Kesamber kibasan
buntut buaya, itu biasa jika terlalu berdekat dengan buaya. Namun jika kena
sabet ekornya buaya mainan, itu tidak biasa. Apalagi jika gara-gara lomba
kreatifitas siswa-siswa sekolah SMP sampai berbuah kepala sekolahnya
diinterograsi oleh polisi segala.
 
Tapi, yang tidak
biasa itulah yang menimpa seorang kepala sekolah di Kudus propinsi Jawa Tengah.

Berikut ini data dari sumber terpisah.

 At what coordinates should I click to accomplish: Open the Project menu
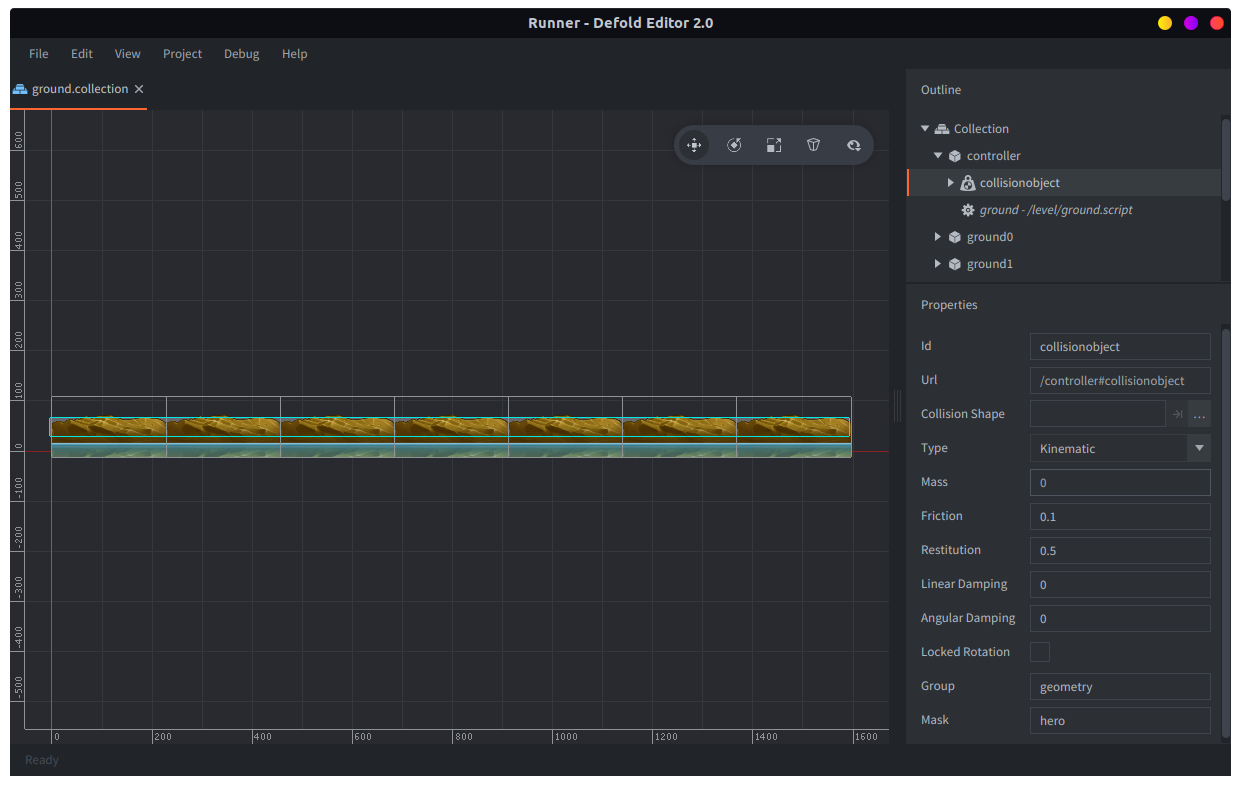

Gara-gara mainan buaya yang terbuat dari plastik, telah membuat sang kepsek itu
didatangi anggota Polres Kudus yang berada dibawah koordinasinya Polwil Pati di
wilayahnya Polda Jateng.
 
Mungkin, nasib
apesnya kepala sekolah sebuah SMP itu akibat dari betapa sensitifnya kata 
‘Buaya’ berkait dengan dengan belakangan
ini institusi Polri tengah menjadi sorotan publik terkait kasus kriminalisasi
KPK.
 
“Kami dapat perintah dari atasan saya di Pati untuk
menanyakan kebenaran‘Lomba Banting Buaya’ seperti yang muncul di berita siang
sebuah tv swasta”,
begitu kata petugas polisi saat mendatangi rumah kediamannya M Basuki Sugito,
kepala sekolah sebuah SMP di Kudus itu, pada hari Sabtu siang, tanggal
7-Nopember-2009.
 
Selanjutnya, setiap
kalimat demi kalimat dari jawabannya sang kepsek itu dicatat dengan rapi oleh
petugas polisi itu, seperti layaknya proses pembuatan BAP (Berita Acara 
Pemeriksaan).
 
Memang pada hari
sebelumnya, hari Jumat, saat pelaksanaan pengajaran mata pelajaran PAK 
(Pendidikan Anti Korupsi) sebanyak 200-an siswa sekolah
itu mengadakan gelar acara ‘Tanda Tangan Dukung
KPK’.
 
Kemudian, pada akhir
acara itu digelar pula acara ‘Lomba Banting Buaya’. Dalam lomba itu, yang 
dibanting
bukan buaya betulan, tapi buaya mainan yang terbuat dari karet.
 
Sebenarnya, acara
yang digelar oleh para siswa SMP itu bukanlah yang pertama diadakan di Kudus.
 
Ada pihak lain yang
sudah menggelar acara serupa. Tak tanggung-tanggung, digelar di arena publik 
yang sarat pengunjung, yaitu di sebuah pasar malam ‘Gebyar Raya Kudus 2009’ 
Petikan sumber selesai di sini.